Ned fingered the thick wad of cash in his pocket and thought: why not? He was thirsty, and these were his last few hours in Russia. Yes, some real French champagne would do just fine.

“How much?” he asked the Russian.

“One hundred gold rubles,” the man demanded, perhaps sizing up Ned as an easy mark.

“All right,” Ned answered with a boyish smile. “Let’s break out a bottle. Will fifty U.S. dollars cover it?” knowing it was more than enough.

He pulled out the wad and peeled a crisp fifty-dollar bill onto the table.

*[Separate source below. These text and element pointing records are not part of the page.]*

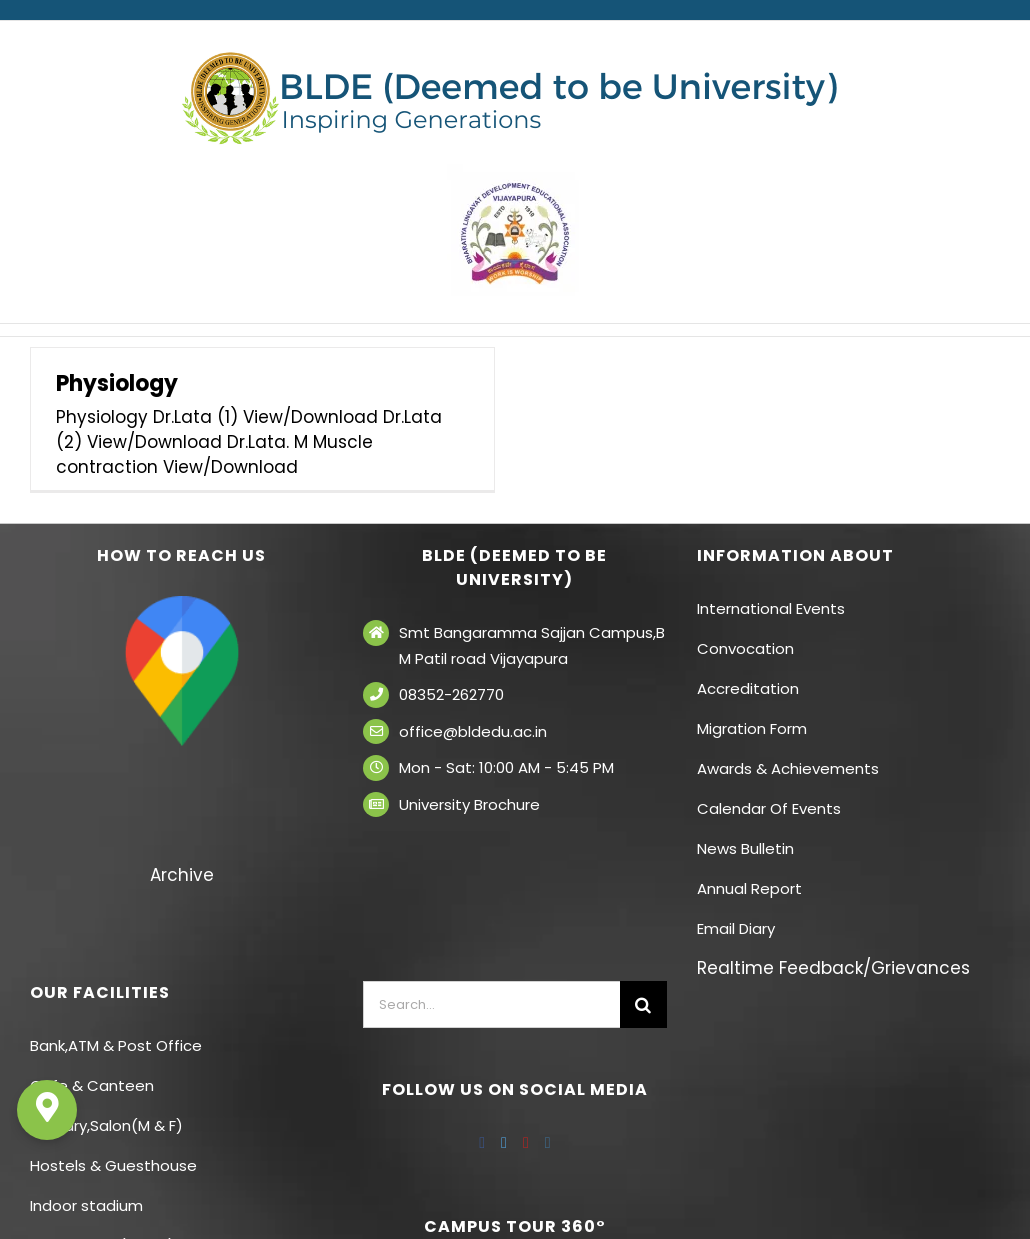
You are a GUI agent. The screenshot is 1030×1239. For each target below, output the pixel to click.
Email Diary (736, 928)
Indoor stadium (88, 1205)
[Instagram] (548, 1143)
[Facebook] (482, 1143)
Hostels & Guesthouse (113, 1165)
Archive (182, 875)
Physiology (117, 383)
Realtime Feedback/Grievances (833, 968)
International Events (771, 608)
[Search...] (491, 1004)
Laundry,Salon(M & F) (106, 1125)
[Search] (643, 1004)
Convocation (745, 648)
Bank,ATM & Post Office (116, 1045)
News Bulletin (745, 848)
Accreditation (748, 688)
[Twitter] (504, 1143)
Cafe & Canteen (92, 1085)
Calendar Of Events (769, 808)
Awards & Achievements (788, 768)
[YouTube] (526, 1143)
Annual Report (749, 888)
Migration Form (752, 728)
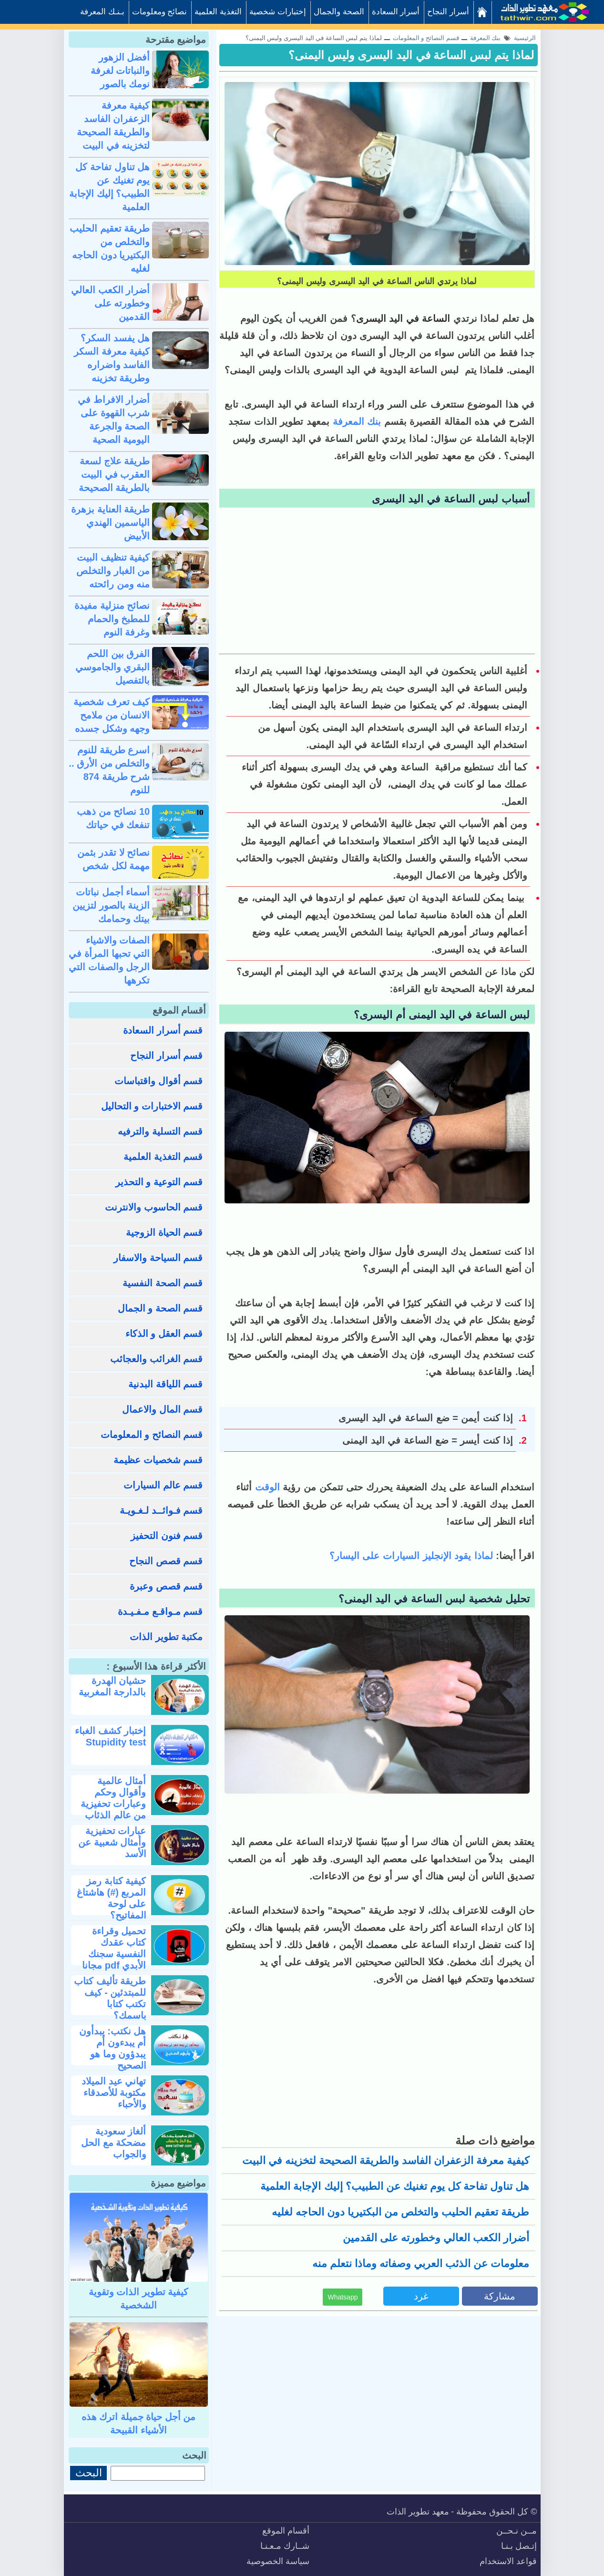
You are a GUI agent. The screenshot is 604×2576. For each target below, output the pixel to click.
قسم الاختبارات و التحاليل (152, 1106)
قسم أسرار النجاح (166, 1055)
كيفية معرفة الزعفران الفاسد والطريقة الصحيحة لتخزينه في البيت (386, 2160)
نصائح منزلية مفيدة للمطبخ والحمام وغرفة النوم (112, 618)
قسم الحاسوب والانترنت (154, 1207)
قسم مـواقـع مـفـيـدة (160, 1611)
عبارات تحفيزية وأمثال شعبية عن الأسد (112, 1842)
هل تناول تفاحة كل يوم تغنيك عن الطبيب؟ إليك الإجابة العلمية (394, 2186)
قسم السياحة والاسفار (158, 1257)
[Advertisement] (377, 582)
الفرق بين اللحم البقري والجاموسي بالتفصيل (112, 667)
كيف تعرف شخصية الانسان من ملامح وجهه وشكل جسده (111, 715)
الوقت (266, 1487)
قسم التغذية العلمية (163, 1156)
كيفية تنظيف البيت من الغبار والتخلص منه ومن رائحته (113, 570)
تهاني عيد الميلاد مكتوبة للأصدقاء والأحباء (114, 2092)
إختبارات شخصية (277, 11)
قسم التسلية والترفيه (160, 1131)
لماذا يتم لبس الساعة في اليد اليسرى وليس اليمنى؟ (410, 55)
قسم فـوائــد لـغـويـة (161, 1510)
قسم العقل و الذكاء (164, 1333)
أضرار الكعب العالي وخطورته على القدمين (436, 2238)
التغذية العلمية (218, 11)
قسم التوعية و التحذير (159, 1182)
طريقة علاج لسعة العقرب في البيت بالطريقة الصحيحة (114, 474)
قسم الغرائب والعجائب (156, 1359)
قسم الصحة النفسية (163, 1283)
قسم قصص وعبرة (166, 1586)
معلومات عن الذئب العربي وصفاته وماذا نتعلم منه (421, 2263)
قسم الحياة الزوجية (164, 1232)
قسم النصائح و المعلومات (152, 1434)
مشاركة (499, 2296)
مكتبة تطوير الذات (166, 1637)
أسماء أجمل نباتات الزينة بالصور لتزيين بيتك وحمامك (111, 905)
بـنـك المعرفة (102, 11)
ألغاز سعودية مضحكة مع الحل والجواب (113, 2142)
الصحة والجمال (339, 11)
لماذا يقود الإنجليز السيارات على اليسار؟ (412, 1555)
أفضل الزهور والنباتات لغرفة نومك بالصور (120, 70)
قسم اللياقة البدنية (165, 1384)
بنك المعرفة (357, 421)
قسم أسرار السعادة (163, 1030)
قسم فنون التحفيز (167, 1535)
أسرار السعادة (396, 11)
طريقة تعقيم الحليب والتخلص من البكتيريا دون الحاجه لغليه (401, 2212)
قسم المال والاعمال (162, 1409)
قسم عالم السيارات (163, 1485)
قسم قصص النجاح (166, 1561)
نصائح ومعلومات (159, 11)
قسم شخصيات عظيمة (158, 1460)
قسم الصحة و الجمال (160, 1308)
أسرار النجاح (448, 11)
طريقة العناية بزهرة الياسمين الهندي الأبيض (110, 522)
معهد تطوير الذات (418, 2511)
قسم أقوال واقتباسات (158, 1081)
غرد (421, 2296)
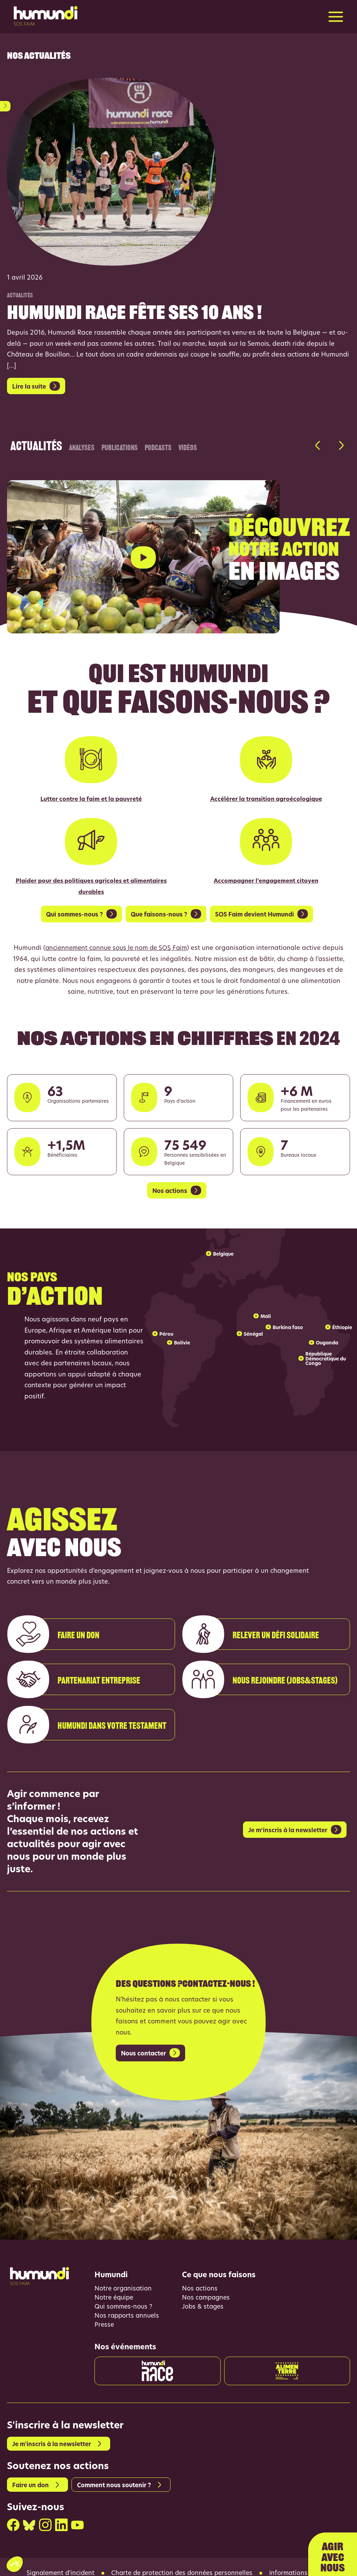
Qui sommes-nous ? (124, 2292)
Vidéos (187, 445)
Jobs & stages (203, 2292)
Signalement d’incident (57, 2560)
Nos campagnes (207, 2282)
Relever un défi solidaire (254, 1645)
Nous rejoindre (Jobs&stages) (263, 1690)
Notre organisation (123, 2273)
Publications (119, 445)
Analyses (81, 445)
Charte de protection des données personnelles (182, 2560)
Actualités (36, 441)
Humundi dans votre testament (90, 1735)
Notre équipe (114, 2282)
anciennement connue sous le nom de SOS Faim (116, 932)
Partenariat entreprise (77, 1690)
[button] (317, 445)
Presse (104, 2311)
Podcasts (158, 445)
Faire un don (56, 1645)
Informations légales (304, 2560)
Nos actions (200, 2273)
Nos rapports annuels (127, 2301)
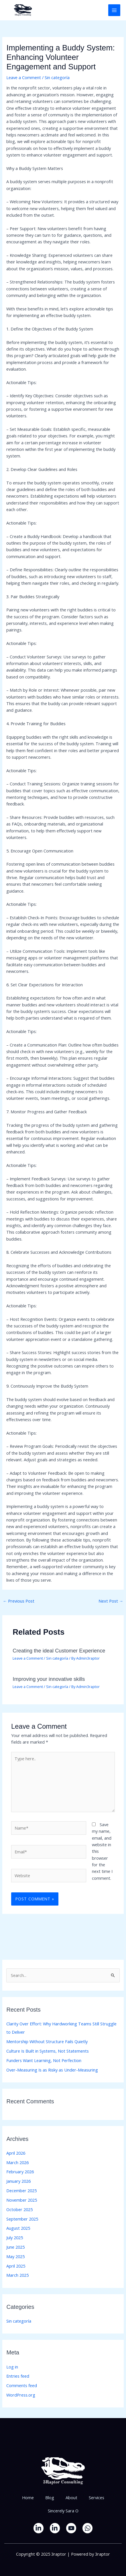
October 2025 (19, 2209)
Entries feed (17, 2376)
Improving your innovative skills (49, 1679)
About (71, 2497)
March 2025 (17, 2275)
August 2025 (18, 2228)
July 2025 (14, 2237)
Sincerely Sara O (63, 2511)
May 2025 (15, 2256)
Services (96, 2497)
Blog (49, 2497)
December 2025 (21, 2190)
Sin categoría (57, 77)
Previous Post (19, 1601)
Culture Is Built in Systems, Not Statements (47, 2051)
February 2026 (20, 2171)
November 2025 (21, 2200)
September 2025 (22, 2219)
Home (28, 2497)
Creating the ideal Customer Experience (59, 1651)
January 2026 (18, 2181)
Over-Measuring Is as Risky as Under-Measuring (52, 2070)
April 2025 (15, 2266)
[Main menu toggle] (114, 10)
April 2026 (15, 2153)
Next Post (111, 1601)
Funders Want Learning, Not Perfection (43, 2060)
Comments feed (21, 2385)
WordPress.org (20, 2395)
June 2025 (15, 2247)
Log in (12, 2367)
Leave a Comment (23, 77)
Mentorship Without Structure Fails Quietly (47, 2041)
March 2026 (17, 2162)
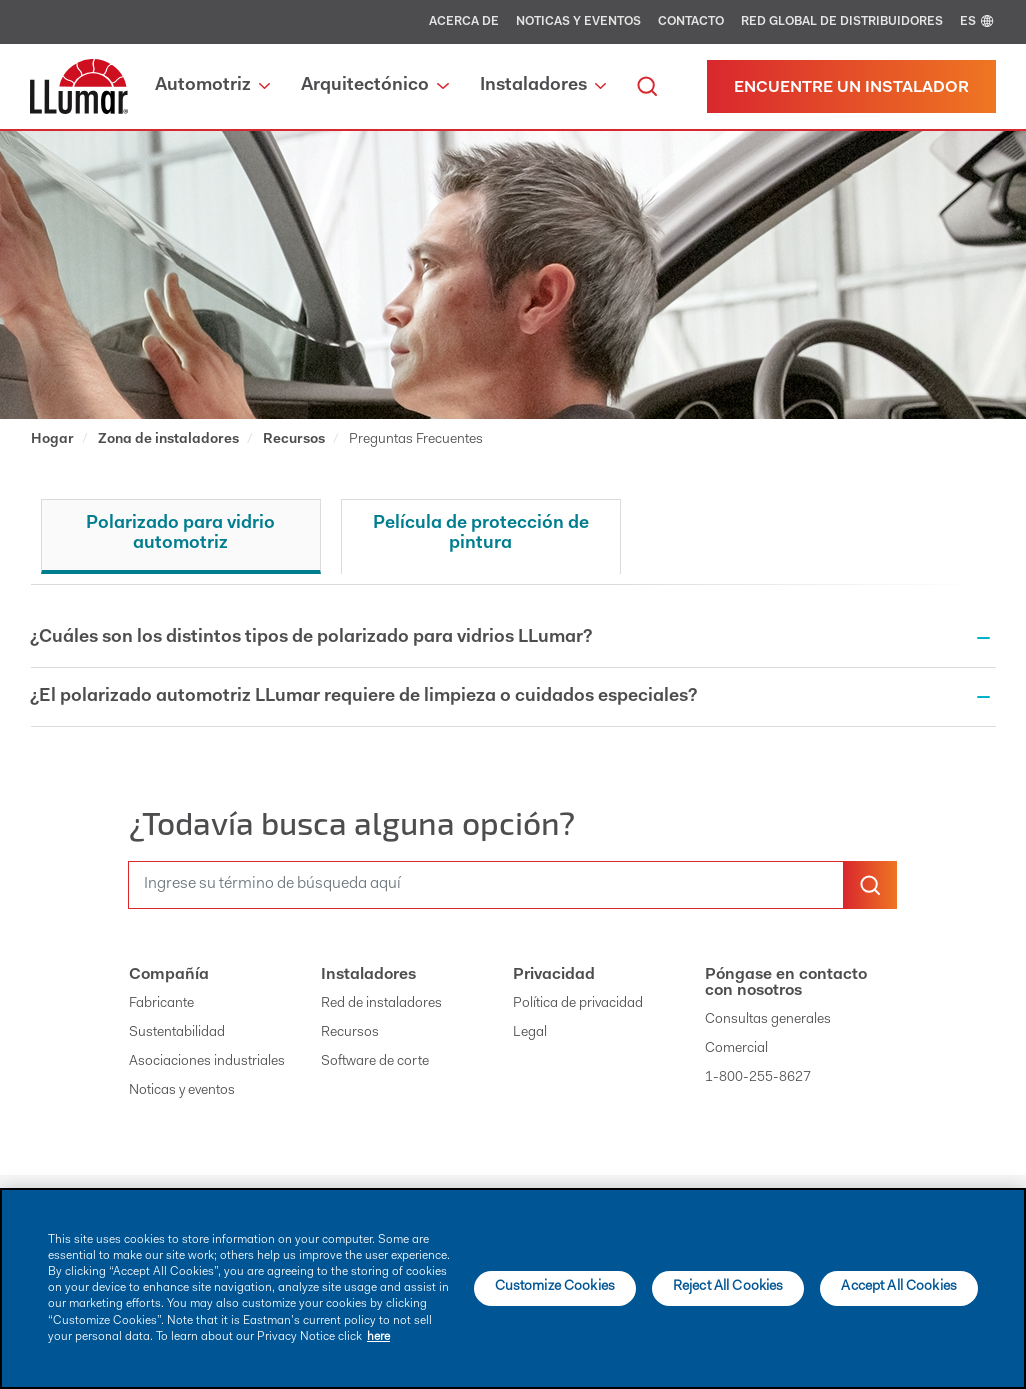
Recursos (350, 1033)
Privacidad (554, 975)
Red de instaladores (381, 1004)
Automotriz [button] (212, 86)
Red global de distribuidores (842, 22)
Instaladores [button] (543, 86)
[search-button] (870, 885)
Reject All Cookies (728, 1287)
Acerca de (464, 22)
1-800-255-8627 (758, 1078)
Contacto (691, 22)
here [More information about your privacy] (378, 1337)
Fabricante (161, 1004)
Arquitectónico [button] (374, 86)
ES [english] (978, 22)
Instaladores (368, 975)
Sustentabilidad (177, 1033)
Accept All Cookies (899, 1287)
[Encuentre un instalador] (851, 86)
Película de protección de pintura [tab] (481, 534)
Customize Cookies (555, 1287)
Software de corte (375, 1062)
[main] (513, 1288)
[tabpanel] (513, 676)
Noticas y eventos (578, 22)
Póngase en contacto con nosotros (786, 983)
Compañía (169, 975)
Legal (530, 1033)
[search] (647, 86)
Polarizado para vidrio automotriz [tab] (180, 534)
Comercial (736, 1049)
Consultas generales (768, 1020)
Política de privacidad (578, 1004)
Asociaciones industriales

Two of the stewards craned their necks to get a better look, but the headwaiter snatched it out from under their noses.

“What compartment number? I bring,” he offered with a deferential nod, likely expecting a generous tip, as well.

“I’ll take it now, right here. Is it cold?”

“For you, my friend, cold as Siberia!” came the grinning answer as the bald-pated headwaiter pocketed the money and retreated to the kitchen.

A few moments later, the Russian returned carrying the chilled bottle of brut and a single coupe glass on a polished chrome tray. With practiced fingers he peeled away the foil cap, removed the wire cage, and let the cork fly across the car with a sharp pop that resembled a pistol shot. The waiter offered Ned a seat at a nearby table and poured his first glass nearly to the brim with a look of pride.

But Ned had scarcely drunk his first sip when the door from the sleeper car opened and two heavy-set men burst in wearing seedy overcoats and battered homburg hats. The right hand of each was tucked into his coat in a pose like that of Napoleon. At once Ned recognized the two thugs who had tried to follow him from the consulate to Moscow’s Nikolayevsky Station. Ned took his hand from the champagne glass and slid it beneath the table but decided not to reach for his sidearm just yet.

The two intruders scanned the dining car in an instant as if seeking something, perhaps the source of the popping noise. But upon seeing the stewards still playing at cards, and the bottle of champagne bubbling over onto Ned’s table, they exchanged awkward glances.

The headwaiter sized them up quickly as cheapskates and challenged them before they could speak.

“No breakfast now! Come back thirty minutes!” he scolded, shooing them back into the sleeper car with a kitchen towel.

The taller of the two men gave the waiter an annoyed look and pointed to Ned’s bottle, as if to say, “But what about him?”

The headwaiter’s response was a sneer and a finger wag.

“You want champagne, mister? You pay me one hundred gold rubles? Eh? Eh?”

The tall man had no answer to this, yet wouldn’t budge.

The headwaiter laid a hand on the shoulder of the largest of the three card-playing stewards. All at once, the three stewards turned to face the intruders with menacing expressions.

Being outnumbered, the stranger muttered an unintelligible excuse and left with his partner by the way they had come.

Ned’s heart sank. Without any doubt, these were the same men he had seen outside the consulate. But if they were S-R assassins, why hadn’t they shot him then and there? He looked out the window and saw frozen swamp and marshland as far as the eye could see. Might they have hesitated so they could shoot him in a place from which they could safely escape? Or maybe they intended to wait until he returned to his compartment? Ned decided not to give them the chance. He downed what was left in his glass, snatched the champagne from the table and took another swig straight from the bottle.

“Save my seat. I’ll be back for breakfast,” he told the headwaiter with a confident smile, and then set off toward the rear of the train.

“Wrong way, mister. Sleepers on the other side,” the Russian directed, but Ned waved him off and kept going.

He took frequent drinks from the bottle as he made his way through the first-, second- and third-class coaches toward the freight section.

The first freight carriage he reached was the mail car. The door was locked from the inside. He knocked loudly but no one answered. So he downed the rest of the champagne and used the heavy bottle to knock even harder.

Several anxious minutes passed before a sleepy baggage clerk opened the door. Ned flashed his RRSC identity card.

“I’m with the American Embassy,” he informed the Russian. “This train is carrying our diplomatic pouch. I’m here to make sure it’s handed off properly to our consul in Petrograd. Can you show me where you keep the diplomatic cargo?”